The pro-Trump group and the progressive group also share the same treasurer: Tedla Henok, who is a Virginia-based accountant. It appears those are the only two groups on FEC filings that Henok has ever done accounting work for. Henok wouldn’t answer questions about if the two group’s are connected last week, hanging up during an inquiry.
“I am ending this call. I am not responsible for make any statement,” Henok said to BuzzFeed News.
Josiah Cammer, the 24-year-old Austin-based director on Liberty Action Group, is Facebook friends with listed director of Progressive Priorities PAC, Alexa Roth. Roth is a 26-year-old recent college graduate with no known political experience.
A source familiar with Roth’s situation says she had no idea her information was being used on FEC records for a progressive PAC and was considering taking legal action to get her information removed. The source said Roth was aghast to learn she was solely listed as the PAC’s director with her home address.
Roth, according to the source, was approached in the spring by her then-boyfriend Kyle Davies about having her name on records about a PAC raising money for Republicans. Roth, the source alleged, was led to believe she’d receive a monthly stipend as part of business venture working to elect Republicans. The source said was paid several hundreds dollars to have her name on records but had no contact with the PACs after it was started and received no payment afterward.
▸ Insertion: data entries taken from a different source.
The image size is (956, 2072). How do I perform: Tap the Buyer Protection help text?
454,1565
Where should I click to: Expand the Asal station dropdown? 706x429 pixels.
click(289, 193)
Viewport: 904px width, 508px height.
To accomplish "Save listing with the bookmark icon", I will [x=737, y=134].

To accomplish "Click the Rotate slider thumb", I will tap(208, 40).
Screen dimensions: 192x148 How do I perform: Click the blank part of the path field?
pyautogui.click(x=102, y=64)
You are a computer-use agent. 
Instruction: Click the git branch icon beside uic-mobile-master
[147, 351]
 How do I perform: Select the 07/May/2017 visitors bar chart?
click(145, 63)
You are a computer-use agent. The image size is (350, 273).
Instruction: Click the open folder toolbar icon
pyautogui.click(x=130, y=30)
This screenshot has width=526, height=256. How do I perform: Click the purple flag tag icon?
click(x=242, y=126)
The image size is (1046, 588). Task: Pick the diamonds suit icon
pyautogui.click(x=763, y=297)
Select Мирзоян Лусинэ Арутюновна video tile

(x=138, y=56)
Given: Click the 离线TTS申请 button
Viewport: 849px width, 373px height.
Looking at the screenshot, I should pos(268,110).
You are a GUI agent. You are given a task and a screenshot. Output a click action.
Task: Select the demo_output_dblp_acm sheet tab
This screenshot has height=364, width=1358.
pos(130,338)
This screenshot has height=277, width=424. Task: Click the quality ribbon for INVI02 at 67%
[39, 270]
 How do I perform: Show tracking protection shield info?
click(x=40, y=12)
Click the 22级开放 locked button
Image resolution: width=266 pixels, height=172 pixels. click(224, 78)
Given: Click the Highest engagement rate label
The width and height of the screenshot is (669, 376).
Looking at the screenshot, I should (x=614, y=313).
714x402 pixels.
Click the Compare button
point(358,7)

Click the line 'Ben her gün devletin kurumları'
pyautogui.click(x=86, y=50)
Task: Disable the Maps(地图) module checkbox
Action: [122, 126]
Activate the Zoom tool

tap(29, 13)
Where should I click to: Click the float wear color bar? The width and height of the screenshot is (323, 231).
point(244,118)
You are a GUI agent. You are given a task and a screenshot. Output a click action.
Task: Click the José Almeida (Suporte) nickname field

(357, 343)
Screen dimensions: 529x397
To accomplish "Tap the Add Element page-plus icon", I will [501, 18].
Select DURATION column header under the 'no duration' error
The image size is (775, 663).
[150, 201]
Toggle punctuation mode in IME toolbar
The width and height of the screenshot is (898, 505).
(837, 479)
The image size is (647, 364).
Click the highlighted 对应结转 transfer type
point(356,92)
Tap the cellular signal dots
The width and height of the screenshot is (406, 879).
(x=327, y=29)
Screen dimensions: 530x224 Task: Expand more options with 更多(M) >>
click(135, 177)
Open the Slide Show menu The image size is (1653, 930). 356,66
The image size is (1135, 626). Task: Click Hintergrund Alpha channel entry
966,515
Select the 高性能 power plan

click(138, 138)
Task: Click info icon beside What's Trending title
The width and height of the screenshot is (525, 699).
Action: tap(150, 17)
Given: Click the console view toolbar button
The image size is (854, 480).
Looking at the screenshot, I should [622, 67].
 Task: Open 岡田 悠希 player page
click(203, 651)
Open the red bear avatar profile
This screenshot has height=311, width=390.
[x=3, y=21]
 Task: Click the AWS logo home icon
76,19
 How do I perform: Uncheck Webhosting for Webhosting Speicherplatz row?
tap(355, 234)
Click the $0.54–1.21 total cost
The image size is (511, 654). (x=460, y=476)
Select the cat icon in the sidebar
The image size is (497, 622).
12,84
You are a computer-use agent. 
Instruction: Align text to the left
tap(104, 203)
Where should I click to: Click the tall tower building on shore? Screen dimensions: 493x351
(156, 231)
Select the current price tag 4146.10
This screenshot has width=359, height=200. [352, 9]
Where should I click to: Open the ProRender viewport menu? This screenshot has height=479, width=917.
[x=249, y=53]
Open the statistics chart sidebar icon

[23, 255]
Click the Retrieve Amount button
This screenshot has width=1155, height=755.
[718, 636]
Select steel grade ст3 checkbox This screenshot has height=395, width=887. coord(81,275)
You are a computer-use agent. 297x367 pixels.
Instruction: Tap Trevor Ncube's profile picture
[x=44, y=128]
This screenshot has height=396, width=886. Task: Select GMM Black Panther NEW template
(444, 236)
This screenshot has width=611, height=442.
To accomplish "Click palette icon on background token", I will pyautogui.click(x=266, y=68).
Cammer, who records indicate received more than $15,000 to run Liberty Action Group, denied on Friday knowing about the liberal PAC. “I have no connection to them,” said Cammer. Asked if he’d heard of the PAC before, he said, “No, I have not.” A source said Davies and Cammer were fraternity brothers in college at Texas Tech University, something backed up by social media records.
Davies’ public resume lists him as working as the owner of Spruce Digital Media in Austin as an ad-buyer. He did not respond to requests for comment.
Three separate sources pointed to Davies’ cousin, Matt Tunstall, who appears to be the Russian-based CEO of a company call IBid Games as director of both PACs. Tunstall’s name is not listed on documents for either PAC. According to public posts on Instagram and Facebook, he knows Robert Reyes, a listed director Liberty Action Group. (By Monday, a Facebook associated with Reyes had been taken down, he had previously blocked this reporter following a request for comment.)
Reyes is also listed as the director of another PAC, American Priority PAC. Once again, the site is identical to Liberty Action Group and has the email for Liberty Action Group as the contact on the privacy page. The group also has Henok as the treasurer. It was formed in late July and has not filed any filings on expenditures or contributions yet. It is also listed as headquarter in Austin, Texas.
Tunstall declined to respond to inquiries.